Work instruction
Pick each line that has "computer" out of the records.
***
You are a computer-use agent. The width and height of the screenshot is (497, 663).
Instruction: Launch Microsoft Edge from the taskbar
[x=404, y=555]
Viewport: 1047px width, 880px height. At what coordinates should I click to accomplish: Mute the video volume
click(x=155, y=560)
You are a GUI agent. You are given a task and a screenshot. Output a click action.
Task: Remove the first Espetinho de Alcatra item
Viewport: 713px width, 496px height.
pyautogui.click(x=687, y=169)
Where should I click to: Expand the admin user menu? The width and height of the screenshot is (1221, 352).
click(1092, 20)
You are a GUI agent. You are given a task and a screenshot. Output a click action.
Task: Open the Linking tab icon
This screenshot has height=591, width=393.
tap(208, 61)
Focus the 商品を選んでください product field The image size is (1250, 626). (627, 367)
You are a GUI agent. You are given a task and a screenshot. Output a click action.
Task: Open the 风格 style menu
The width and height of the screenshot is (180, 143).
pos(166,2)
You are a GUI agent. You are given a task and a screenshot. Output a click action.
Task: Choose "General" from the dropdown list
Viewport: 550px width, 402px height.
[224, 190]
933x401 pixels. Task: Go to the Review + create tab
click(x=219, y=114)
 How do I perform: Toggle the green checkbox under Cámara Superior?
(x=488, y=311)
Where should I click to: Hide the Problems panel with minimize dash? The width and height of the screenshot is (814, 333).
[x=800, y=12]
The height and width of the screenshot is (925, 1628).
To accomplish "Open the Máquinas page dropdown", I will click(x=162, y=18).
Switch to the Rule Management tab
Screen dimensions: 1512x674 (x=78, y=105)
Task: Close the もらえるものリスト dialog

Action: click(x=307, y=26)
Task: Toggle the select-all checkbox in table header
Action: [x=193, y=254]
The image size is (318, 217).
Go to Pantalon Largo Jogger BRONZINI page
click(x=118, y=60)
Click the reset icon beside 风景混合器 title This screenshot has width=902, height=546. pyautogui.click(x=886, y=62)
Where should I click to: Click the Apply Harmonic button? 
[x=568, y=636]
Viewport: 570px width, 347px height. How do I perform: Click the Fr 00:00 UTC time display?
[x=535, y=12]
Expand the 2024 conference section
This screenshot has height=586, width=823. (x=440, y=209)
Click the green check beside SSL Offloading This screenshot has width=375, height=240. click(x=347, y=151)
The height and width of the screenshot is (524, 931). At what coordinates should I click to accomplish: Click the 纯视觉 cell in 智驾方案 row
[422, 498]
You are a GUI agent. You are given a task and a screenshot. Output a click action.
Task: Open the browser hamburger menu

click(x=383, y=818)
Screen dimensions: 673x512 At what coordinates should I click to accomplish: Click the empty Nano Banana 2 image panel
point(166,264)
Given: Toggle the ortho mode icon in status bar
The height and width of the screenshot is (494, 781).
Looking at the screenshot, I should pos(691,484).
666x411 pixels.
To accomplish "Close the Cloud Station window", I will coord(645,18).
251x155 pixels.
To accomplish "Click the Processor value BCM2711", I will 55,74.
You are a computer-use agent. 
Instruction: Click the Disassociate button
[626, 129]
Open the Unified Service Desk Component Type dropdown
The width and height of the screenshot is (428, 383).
***
Task answer
You are a computer-use agent. The width and height of the screenshot is (497, 663).
You are a computer-use agent. 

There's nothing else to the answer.